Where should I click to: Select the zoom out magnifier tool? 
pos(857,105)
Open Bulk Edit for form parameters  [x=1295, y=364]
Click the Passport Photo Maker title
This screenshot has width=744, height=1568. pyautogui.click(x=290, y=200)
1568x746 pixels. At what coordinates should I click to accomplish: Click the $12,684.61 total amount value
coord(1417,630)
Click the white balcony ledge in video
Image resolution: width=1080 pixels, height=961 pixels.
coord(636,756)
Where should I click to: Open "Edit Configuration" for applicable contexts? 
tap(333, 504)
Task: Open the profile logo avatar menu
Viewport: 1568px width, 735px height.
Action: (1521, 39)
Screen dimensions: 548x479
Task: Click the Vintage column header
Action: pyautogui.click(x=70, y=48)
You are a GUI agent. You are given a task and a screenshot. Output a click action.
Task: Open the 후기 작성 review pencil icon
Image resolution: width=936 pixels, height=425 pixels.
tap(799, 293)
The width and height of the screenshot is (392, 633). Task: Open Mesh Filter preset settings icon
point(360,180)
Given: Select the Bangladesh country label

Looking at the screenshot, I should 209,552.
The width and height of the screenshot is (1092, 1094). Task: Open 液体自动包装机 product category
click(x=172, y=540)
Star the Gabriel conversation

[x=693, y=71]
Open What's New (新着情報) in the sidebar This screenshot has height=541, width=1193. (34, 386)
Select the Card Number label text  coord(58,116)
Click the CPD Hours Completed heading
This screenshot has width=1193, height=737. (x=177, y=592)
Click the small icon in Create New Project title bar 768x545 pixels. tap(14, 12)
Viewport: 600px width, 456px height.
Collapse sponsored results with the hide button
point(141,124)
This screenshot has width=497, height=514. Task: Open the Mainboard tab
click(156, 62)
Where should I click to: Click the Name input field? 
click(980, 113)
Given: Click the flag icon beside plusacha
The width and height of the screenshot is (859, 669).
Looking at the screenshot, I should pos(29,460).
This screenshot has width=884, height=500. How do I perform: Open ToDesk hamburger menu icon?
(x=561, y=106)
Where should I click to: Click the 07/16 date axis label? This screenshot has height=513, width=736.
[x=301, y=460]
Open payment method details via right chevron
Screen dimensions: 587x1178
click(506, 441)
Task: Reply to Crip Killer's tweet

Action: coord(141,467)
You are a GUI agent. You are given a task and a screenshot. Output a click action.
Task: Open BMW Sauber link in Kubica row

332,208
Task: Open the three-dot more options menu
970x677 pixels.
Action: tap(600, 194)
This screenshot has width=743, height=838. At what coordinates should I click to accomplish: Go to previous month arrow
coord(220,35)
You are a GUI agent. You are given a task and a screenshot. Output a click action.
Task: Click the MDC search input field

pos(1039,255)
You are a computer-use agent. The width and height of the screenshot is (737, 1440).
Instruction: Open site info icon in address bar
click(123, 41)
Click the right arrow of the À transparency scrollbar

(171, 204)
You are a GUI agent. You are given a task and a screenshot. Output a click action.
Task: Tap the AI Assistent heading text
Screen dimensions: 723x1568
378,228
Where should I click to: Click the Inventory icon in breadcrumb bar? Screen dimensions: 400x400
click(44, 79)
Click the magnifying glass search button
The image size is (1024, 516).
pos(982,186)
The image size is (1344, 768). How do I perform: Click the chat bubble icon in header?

_Task_
Go through the material and set every line down again exactly.

_Solution for this task_
Where should I click to: Select the zoom out magnifier tool? 
pos(857,105)
Open Bulk Edit for form parameters  [x=1295, y=364]
Click the Passport Photo Maker title
This screenshot has width=744, height=1568. pyautogui.click(x=290, y=200)
1568x746 pixels. At what coordinates should I click to accomplish: Click the $12,684.61 total amount value
coord(1417,630)
Click the white balcony ledge in video
Image resolution: width=1080 pixels, height=961 pixels.
coord(636,756)
Where should I click to: Open "Edit Configuration" for applicable contexts? 
tap(333, 504)
Task: Open the profile logo avatar menu
Viewport: 1568px width, 735px height.
Action: (1521, 39)
Screen dimensions: 548x479
Task: Click the Vintage column header
Action: pyautogui.click(x=70, y=48)
You are a GUI agent. You are given a task and a screenshot. Output a click action.
Task: Open the 후기 작성 review pencil icon
Image resolution: width=936 pixels, height=425 pixels.
tap(799, 293)
The width and height of the screenshot is (392, 633). Task: Open Mesh Filter preset settings icon
point(360,180)
Given: Select the Bangladesh country label

Looking at the screenshot, I should 209,552.
The width and height of the screenshot is (1092, 1094). Task: Open 液体自动包装机 product category
click(x=172, y=540)
Star the Gabriel conversation

[x=693, y=71]
Open What's New (新着情報) in the sidebar This screenshot has height=541, width=1193. (34, 386)
Select the Card Number label text  coord(58,116)
Click the CPD Hours Completed heading
This screenshot has width=1193, height=737. (x=177, y=592)
Click the small icon in Create New Project title bar 768x545 pixels. tap(14, 12)
Viewport: 600px width, 456px height.
Collapse sponsored results with the hide button
point(141,124)
This screenshot has width=497, height=514. Task: Open the Mainboard tab
click(156, 62)
Where should I click to: Click the Name input field? 
click(980, 113)
Given: Click the flag icon beside plusacha
The width and height of the screenshot is (859, 669).
Looking at the screenshot, I should pos(29,460).
This screenshot has width=884, height=500. How do I perform: Open ToDesk hamburger menu icon?
(x=561, y=106)
Where should I click to: Click the 07/16 date axis label? This screenshot has height=513, width=736.
[x=301, y=460]
Open payment method details via right chevron
Screen dimensions: 587x1178
click(506, 441)
Task: Reply to Crip Killer's tweet

Action: coord(141,467)
You are a GUI agent. You are given a task and a screenshot. Output a click action.
Task: Open BMW Sauber link in Kubica row

332,208
Task: Open the three-dot more options menu
970x677 pixels.
Action: tap(600, 194)
This screenshot has width=743, height=838. At what coordinates should I click to accomplish: Go to previous month arrow
coord(220,35)
You are a GUI agent. You are given a task and a screenshot. Output a click action.
Task: Click the MDC search input field

pos(1039,255)
You are a computer-use agent. The width and height of the screenshot is (737, 1440).
Instruction: Open site info icon in address bar
click(123, 41)
Click the right arrow of the À transparency scrollbar

(171, 204)
You are a GUI agent. You are given a task and a screenshot. Output a click action.
Task: Tap the AI Assistent heading text
Screen dimensions: 723x1568
378,228
Where should I click to: Click the Inventory icon in breadcrumb bar? Screen dimensions: 400x400
click(44, 79)
Click the magnifying glass search button
The image size is (1024, 516).
pos(982,186)
The image size is (1344, 768). How do I perform: Click the chat bubble icon in header?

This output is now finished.